Harris has repeatedly been forced to clarify her stance on Medicare for All. During the first set of presidential debates she appeared to suggest that she supported abolishing private insurance, later clarifying that she does not. And prior to releasing her own health care plan, she was criticized for saying that she opposes a middle-class tax hike to pay for Medicare for All without making clear how she would pay for it.
Harris is releasing her plan days before Democrats meet in Detroit for the second set of presidential debates.

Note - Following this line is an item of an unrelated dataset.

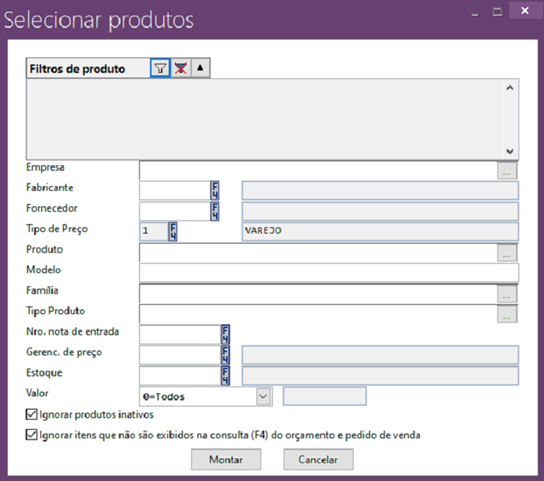Open Nro. nota de entrada F4 lookup
Screen dimensions: 544x481
pos(225,334)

Though Harris’ plan draws specific distinctions with Sanders, the chief architect of the Medicare for All plan, they will not appear on the same debate stage. But Sanders campaign has already been critical of her new plan.
Sanders campaign manager Faiz Shakir on Monday said that Harris was “continuing her gradual backdown from Medicare for All” and suggested that she had been inconsistent on the issue of health care.
Harris will appear on stage with former Vice President Joe Biden, the most high-profile candidate in the sprawling field to oppose Medicare for All in favor of a so-called “public option” that would allow people to decide between a government-financed plan or a private one.
Biden, with whom Harris memorably clashed during the first Democratic debates in Miami, has warned that a transition to a Medicare for All system could present coverage risks for Americans who depend on the Affordable Care Act.
Biden also has seized on Harris’ recent comments, in an interview with CNN, that she opposes a middle-class tax hike to pay for Medicare for All. Biden said Harris was not being realistic about what it would take to pay for Medicare for All.
“You have a lot of people out there supporting that plan and are running and saying, ‘But I’m not for that tax,'” Biden said recently in Las Vegas. “There’s no way to pay for it.”
Sanders has said as recently as this month that the sweeping overhaul of the U.S. health system he envisions could cost up to $40 trillion over a decade, and he has said that one option for paying for it would be a 4% tax hike on families making more than $29,000 each year.
Harris said that “hits the middle class too hard,” and she is calling for exempting households making less than $100,000 each year from that 4% tax, with “a higher income threshold for middle-class families living in high-cost areas.”
Sanders estimated that the tax increase he proposed would raise $3.5 trillion over 10 years. Harris did not specify how much revenue would be raised in the scenario she’s proposing.
To pay for the difference, Harris wants to tax stock trades at 0.2% of the value of the transaction, 0.1% for bonds and 0.002% for derivatives.
Harris argues that by making the transition period from current policy to Medicare for All 10 years instead of four, the overall cost of Medicare for All will be lower than in Sanders’ bill.